Research Project: Molecular Resources for the Improvement of Tropical Ornamental and Fruit Crops

Location: Tropical Plant Genetic Resources and Disease Research

Title: Coffee harvest management by manipulation of coffee flowering with plant growth regulators

item Matsumoto Brower, Tracie

Submitted to: Acta Horticulturae
Publication Type: Peer Reviewed Journal
Publication Acceptance Date: 6/30/2016
Publication Date: 12/9/2016
Citation: Matsumoto, T.K., Lopez, J. 2016. Coffee harvest management by manipulation of coffee flowering with plant growth regulators. Acta Horticulturae. 1130:219-224.

Interpretive Summary: Coffee flowering occurs after the plants experience a drought followed by rainfall. Sporadic rainfall is thought to be responsible for multiple flowering, thus resulting is coffee cherries at different stages of development on the same tree. Due to this difference in coffee cherry maturity, the trees need to be harvested multiple times which increase labor costs. Having ripe, green and immature coffee cherries on the same trees also provides a constant food source for the Coffee Berry Borer (CBB). In our experiments we have found that sprays containing the gibberellic acid or abscisic acid, two naturally occurring plant hormones, can promote coffee flowering and subsequent coffee cherry harvests.
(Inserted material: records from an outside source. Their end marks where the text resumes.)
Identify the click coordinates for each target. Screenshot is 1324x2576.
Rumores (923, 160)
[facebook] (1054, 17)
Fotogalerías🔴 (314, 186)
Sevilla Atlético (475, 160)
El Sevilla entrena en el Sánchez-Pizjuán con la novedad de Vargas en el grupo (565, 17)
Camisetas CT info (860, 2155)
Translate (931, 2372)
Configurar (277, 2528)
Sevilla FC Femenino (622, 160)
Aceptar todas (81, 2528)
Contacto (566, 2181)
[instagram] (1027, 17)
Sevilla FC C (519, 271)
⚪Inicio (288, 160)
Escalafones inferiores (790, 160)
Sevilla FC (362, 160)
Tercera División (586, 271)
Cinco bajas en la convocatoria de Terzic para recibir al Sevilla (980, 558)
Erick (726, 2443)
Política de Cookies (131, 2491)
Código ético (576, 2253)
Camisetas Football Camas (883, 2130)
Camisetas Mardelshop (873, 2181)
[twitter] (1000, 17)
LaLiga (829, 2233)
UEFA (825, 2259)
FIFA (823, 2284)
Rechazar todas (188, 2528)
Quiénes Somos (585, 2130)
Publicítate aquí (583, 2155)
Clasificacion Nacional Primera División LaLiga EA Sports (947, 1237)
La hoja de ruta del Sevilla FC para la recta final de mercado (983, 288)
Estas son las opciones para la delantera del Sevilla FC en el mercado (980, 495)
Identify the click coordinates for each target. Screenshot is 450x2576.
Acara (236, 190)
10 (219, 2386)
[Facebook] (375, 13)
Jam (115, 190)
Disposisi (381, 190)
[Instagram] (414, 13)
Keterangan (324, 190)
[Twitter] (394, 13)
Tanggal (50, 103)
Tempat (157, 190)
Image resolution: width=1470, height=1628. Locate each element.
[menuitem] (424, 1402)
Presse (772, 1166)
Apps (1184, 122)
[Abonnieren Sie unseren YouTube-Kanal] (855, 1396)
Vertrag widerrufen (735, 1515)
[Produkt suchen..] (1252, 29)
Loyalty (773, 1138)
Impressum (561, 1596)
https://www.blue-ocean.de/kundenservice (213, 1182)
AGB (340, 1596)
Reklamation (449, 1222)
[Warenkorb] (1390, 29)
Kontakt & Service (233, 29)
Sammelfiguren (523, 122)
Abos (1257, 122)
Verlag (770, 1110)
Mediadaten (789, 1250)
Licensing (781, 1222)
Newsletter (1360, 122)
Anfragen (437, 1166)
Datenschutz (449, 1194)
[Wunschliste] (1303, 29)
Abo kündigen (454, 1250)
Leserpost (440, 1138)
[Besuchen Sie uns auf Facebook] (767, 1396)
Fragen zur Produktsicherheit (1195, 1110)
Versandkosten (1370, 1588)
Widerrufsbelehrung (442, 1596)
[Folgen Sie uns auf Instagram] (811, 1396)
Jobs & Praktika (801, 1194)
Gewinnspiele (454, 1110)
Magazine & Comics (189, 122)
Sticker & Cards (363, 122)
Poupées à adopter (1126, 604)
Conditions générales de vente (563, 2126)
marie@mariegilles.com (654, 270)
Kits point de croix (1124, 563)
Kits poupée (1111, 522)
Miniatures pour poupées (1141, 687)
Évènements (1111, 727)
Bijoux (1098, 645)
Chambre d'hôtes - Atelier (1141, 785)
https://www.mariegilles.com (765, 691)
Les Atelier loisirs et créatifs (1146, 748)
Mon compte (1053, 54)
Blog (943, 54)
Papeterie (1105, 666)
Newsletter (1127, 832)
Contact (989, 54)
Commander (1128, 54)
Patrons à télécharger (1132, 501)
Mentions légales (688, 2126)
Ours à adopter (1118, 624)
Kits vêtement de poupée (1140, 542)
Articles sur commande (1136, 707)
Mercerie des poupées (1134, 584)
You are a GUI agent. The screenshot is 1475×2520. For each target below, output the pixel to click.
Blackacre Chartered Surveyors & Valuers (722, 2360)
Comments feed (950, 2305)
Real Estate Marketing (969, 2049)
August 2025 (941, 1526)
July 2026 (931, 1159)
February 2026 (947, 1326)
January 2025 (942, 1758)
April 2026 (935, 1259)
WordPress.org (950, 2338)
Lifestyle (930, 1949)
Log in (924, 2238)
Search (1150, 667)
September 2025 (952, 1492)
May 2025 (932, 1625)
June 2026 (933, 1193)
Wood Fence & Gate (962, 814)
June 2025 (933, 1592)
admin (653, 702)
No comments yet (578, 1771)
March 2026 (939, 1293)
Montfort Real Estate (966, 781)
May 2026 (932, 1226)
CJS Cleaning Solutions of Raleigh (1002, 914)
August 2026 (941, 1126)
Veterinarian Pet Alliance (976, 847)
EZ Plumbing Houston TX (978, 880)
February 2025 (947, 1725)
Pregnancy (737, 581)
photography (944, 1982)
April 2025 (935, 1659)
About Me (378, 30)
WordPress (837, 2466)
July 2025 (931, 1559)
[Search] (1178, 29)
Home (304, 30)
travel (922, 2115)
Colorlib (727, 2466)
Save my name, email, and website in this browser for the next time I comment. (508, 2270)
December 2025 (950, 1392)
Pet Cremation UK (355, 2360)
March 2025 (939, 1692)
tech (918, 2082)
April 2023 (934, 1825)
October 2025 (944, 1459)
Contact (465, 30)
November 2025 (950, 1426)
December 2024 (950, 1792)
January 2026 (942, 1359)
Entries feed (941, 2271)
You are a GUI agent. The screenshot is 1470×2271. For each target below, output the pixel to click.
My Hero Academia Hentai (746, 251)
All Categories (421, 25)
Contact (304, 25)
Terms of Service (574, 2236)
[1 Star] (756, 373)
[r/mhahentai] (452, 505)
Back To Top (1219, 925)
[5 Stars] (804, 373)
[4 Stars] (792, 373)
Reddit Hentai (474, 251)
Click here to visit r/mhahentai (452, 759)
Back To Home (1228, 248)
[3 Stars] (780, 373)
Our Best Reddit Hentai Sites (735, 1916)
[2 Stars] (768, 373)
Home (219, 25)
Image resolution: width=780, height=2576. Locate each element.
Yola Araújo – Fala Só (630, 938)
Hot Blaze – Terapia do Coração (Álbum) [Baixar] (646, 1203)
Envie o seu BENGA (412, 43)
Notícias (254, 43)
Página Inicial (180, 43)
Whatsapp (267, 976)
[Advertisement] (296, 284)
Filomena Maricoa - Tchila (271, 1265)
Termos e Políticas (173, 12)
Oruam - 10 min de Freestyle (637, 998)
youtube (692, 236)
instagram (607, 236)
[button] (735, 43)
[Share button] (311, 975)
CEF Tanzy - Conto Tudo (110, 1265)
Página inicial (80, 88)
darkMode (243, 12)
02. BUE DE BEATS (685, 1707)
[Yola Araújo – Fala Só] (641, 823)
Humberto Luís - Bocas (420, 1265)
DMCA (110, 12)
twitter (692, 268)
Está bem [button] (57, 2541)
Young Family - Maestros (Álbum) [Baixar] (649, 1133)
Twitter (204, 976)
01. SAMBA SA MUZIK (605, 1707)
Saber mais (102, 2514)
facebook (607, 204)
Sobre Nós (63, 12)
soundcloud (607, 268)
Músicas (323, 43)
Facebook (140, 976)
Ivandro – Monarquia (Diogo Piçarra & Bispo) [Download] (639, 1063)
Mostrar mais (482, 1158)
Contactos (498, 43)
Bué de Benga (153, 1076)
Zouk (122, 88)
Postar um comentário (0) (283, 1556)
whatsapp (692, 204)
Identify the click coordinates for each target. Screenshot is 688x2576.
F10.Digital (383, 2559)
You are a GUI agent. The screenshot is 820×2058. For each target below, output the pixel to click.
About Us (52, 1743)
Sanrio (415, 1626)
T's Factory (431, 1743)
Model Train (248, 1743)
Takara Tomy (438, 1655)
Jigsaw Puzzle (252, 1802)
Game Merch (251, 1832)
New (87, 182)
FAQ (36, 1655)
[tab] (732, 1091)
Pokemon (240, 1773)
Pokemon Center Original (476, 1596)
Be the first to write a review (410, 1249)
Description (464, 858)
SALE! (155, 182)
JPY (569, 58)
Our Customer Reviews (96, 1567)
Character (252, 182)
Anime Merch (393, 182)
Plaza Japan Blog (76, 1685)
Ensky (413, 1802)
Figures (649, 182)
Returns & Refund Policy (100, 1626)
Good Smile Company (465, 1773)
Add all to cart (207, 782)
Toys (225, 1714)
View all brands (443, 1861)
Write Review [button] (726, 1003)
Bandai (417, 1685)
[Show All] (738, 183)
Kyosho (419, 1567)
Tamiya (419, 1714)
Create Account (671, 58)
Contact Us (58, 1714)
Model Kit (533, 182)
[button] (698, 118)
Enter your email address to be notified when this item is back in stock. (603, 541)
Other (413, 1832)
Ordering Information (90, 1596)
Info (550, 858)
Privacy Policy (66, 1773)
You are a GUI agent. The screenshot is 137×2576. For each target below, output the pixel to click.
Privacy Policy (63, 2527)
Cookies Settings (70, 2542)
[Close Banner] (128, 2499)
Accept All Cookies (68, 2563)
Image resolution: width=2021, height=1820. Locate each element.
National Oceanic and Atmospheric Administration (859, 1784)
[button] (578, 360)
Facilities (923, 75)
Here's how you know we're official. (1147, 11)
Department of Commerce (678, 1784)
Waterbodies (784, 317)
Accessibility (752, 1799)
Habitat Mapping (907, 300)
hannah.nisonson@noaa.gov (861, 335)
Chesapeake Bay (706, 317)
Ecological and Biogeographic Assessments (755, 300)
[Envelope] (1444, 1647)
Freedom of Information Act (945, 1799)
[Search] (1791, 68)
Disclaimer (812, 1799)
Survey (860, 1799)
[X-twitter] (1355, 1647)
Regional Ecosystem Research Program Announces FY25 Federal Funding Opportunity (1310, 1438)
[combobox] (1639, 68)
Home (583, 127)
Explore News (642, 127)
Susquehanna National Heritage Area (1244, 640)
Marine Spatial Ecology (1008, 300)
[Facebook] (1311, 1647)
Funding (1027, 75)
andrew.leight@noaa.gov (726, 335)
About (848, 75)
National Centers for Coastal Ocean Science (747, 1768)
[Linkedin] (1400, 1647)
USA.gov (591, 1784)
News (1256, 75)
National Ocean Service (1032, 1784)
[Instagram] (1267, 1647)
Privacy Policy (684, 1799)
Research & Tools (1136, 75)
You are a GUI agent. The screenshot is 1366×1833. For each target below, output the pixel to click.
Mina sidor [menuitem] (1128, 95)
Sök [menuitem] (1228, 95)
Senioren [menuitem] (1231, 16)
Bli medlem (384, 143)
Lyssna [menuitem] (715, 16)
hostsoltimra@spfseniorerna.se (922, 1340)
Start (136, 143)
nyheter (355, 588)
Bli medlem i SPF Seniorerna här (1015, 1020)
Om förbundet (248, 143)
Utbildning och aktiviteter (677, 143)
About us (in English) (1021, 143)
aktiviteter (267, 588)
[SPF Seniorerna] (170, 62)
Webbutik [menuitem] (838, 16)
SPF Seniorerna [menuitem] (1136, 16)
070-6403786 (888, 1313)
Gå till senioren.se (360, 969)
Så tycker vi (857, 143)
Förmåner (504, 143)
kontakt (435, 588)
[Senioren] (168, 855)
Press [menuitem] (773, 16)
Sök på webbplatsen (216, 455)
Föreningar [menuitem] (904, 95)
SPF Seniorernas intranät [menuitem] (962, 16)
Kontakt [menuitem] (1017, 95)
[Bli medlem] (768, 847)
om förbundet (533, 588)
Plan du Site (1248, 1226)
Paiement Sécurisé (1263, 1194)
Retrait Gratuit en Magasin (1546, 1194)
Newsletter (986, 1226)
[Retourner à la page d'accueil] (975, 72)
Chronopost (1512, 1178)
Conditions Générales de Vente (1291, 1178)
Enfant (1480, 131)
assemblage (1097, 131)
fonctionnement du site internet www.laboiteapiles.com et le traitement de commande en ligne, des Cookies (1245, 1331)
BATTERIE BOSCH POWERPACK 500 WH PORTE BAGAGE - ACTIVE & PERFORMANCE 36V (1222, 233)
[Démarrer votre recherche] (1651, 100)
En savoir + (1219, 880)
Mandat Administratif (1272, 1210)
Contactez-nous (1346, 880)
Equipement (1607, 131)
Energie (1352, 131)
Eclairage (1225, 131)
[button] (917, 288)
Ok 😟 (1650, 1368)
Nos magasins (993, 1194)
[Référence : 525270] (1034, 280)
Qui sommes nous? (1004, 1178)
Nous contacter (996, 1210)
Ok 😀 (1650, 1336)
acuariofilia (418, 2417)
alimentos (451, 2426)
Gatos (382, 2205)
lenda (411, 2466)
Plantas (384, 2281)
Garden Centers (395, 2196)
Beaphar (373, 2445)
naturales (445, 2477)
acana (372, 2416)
Technical Abstract: The breaking of coffee flower bud dormancy is known to be associated with one or more significant rainfall events following an extended period of dryness. In Hawaii, lack of a distinct wet-dry season poses serious problems for coffee growers because flowering is spread over several months. Multiple flowering episodes stem from the progressive development of buds located in leaf axils of lateral branches. Flower bud development occurs as branches lengthen and grow outwards. Higher elevation and/or higher latitude generally slow the growth of both branches and their buds. Hence older mature buds are found on the inner portions of lateral branches while younger immature buds are found on outer and top branches of the trees. Multiple flowering episodes forces 3-5 harvest rounds on the same tree during the harvest season. This increases labor costs in both hand and mechanically harvested coffee farms. In addition, the constant presence of coffee berries in the field increases coffee berry borer (CBB) reservoirs in the field. In a series of trials Kona Coffee trees treated with foliar sprays of GA3 resulted in more concentrated flowering. Coffee harvests were shown to be more uniform with higher recoveries of ripe berries. Additionally, soil drenches and foliar sprays of s-ABA increased coffee yields on trees treated in Kona and Kauai. Here we present data on current experiments in Hawaii to optimize rates and timing of GA3 and s-ABA sprays on semi-commercial field plots.